TASK DETAILS =>
Only the stretch of the listing below that runs from the line with "734x541 pixels." through the line with "890x501 pixels." is to be printed, exactly and with both ends.
[Opening GIVEN DATA section]
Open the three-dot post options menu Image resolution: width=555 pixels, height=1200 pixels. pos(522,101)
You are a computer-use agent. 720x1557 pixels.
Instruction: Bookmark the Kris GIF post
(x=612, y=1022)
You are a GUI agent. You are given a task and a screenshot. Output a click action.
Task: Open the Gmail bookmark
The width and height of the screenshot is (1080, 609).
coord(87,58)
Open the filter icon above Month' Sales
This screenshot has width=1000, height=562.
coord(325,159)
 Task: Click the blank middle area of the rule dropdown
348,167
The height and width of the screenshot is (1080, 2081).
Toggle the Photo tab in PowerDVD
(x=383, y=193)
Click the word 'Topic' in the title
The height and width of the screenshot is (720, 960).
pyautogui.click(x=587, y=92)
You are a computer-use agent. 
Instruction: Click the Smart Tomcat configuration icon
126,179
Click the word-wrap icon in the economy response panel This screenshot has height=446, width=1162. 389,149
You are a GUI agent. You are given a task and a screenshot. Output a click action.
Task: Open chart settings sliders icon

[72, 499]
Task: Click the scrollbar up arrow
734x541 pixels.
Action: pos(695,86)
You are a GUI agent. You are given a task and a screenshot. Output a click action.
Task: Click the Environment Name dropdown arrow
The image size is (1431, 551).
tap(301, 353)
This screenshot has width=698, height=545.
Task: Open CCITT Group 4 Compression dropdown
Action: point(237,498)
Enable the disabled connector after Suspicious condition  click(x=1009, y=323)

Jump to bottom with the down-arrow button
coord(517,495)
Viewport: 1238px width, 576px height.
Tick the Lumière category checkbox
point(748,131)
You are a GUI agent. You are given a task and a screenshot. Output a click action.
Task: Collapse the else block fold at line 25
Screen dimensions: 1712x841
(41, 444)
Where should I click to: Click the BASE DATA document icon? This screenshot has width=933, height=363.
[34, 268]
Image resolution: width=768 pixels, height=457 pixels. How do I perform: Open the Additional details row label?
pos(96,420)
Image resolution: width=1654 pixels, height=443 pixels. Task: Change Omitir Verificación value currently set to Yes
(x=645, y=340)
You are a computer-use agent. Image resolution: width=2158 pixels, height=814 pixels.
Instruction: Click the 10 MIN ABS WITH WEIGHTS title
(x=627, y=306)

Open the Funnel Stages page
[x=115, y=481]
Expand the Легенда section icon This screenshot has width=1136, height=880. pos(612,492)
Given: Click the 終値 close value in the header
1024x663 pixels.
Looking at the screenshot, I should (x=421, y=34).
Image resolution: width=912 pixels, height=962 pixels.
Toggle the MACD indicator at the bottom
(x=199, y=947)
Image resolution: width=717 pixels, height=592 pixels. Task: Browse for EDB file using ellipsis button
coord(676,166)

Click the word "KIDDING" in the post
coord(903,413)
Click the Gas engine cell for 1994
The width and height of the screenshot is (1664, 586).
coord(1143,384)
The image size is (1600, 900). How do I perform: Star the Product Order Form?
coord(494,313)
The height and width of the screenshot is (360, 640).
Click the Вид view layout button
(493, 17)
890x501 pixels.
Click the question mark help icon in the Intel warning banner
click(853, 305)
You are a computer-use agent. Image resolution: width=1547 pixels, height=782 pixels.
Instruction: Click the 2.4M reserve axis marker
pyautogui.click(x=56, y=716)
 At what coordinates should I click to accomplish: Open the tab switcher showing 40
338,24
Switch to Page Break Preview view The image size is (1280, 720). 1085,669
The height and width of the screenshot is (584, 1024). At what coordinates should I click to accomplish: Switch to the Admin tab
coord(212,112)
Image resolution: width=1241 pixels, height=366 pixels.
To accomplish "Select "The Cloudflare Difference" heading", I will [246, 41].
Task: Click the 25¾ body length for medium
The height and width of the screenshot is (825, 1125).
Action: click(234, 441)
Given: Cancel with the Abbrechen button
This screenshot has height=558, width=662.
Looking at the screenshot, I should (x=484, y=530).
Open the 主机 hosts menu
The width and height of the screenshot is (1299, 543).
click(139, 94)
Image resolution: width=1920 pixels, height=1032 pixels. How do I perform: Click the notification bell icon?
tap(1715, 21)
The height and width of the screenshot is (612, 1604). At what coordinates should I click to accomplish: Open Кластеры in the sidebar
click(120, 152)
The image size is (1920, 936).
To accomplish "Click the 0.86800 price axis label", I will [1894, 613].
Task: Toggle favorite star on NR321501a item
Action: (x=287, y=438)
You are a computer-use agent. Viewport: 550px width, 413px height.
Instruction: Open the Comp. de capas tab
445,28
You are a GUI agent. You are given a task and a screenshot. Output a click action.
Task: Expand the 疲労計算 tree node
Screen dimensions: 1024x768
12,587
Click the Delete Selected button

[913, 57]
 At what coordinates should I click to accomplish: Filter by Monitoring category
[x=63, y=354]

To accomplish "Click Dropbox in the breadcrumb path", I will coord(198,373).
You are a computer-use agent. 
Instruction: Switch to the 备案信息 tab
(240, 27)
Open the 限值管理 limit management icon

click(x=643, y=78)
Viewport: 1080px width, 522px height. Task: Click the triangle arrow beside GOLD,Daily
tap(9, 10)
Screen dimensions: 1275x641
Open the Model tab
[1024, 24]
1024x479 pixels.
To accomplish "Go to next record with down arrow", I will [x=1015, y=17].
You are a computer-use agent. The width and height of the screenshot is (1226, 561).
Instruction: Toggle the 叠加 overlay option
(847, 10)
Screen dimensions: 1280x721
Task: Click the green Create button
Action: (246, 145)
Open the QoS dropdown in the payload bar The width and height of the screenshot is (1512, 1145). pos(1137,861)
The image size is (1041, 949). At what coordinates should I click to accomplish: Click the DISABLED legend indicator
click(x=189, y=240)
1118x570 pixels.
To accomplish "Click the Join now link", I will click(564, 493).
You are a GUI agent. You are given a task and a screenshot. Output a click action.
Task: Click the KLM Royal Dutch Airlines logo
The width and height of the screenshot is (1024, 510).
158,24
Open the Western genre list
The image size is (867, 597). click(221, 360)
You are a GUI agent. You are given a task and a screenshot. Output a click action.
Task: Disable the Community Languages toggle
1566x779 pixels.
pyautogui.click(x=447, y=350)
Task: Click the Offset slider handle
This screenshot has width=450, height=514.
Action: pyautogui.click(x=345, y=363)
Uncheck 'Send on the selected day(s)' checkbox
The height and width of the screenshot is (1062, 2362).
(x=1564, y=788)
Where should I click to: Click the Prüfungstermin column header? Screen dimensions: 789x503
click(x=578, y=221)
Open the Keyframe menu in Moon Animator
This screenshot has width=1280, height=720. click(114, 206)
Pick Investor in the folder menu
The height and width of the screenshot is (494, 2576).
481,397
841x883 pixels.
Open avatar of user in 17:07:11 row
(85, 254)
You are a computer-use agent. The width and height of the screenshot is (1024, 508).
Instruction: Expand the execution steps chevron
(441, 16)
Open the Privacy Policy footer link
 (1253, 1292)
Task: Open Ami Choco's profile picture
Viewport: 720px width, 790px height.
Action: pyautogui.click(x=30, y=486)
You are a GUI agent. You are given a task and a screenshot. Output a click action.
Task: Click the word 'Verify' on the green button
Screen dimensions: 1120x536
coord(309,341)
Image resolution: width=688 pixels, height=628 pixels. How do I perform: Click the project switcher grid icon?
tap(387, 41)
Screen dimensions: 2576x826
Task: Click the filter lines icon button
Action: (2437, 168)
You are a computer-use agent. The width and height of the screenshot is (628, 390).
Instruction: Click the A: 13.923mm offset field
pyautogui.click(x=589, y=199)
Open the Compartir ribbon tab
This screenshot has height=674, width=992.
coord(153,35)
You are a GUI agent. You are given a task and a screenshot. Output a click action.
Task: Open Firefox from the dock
[Closing GIVEN DATA section]
RESULT =>
734x541 pixels.
Action: pos(695,86)
You are a GUI agent. You are given a task and a screenshot. Output a click action.
Task: Click the Environment Name dropdown arrow
The image size is (1431, 551).
tap(301, 353)
This screenshot has width=698, height=545.
Task: Open CCITT Group 4 Compression dropdown
Action: point(237,498)
Enable the disabled connector after Suspicious condition  click(x=1009, y=323)

Jump to bottom with the down-arrow button
coord(517,495)
Viewport: 1238px width, 576px height.
Tick the Lumière category checkbox
point(748,131)
You are a GUI agent. You are given a task and a screenshot. Output a click action.
Task: Collapse the else block fold at line 25
Screen dimensions: 1712x841
(41, 444)
Where should I click to: Click the BASE DATA document icon? This screenshot has width=933, height=363.
[34, 268]
Image resolution: width=768 pixels, height=457 pixels. How do I perform: Open the Additional details row label?
pos(96,420)
Image resolution: width=1654 pixels, height=443 pixels. Task: Change Omitir Verificación value currently set to Yes
(x=645, y=340)
You are a computer-use agent. Image resolution: width=2158 pixels, height=814 pixels.
Instruction: Click the 10 MIN ABS WITH WEIGHTS title
(x=627, y=306)

Open the Funnel Stages page
[x=115, y=481]
Expand the Легенда section icon This screenshot has width=1136, height=880. pos(612,492)
Given: Click the 終値 close value in the header
1024x663 pixels.
Looking at the screenshot, I should (x=421, y=34).
Image resolution: width=912 pixels, height=962 pixels.
Toggle the MACD indicator at the bottom
(x=199, y=947)
Image resolution: width=717 pixels, height=592 pixels. Task: Browse for EDB file using ellipsis button
coord(676,166)

Click the word "KIDDING" in the post
coord(903,413)
Click the Gas engine cell for 1994
The width and height of the screenshot is (1664, 586).
coord(1143,384)
The image size is (1600, 900). How do I perform: Star the Product Order Form?
coord(494,313)
The height and width of the screenshot is (360, 640).
Click the Вид view layout button
(493, 17)
890x501 pixels.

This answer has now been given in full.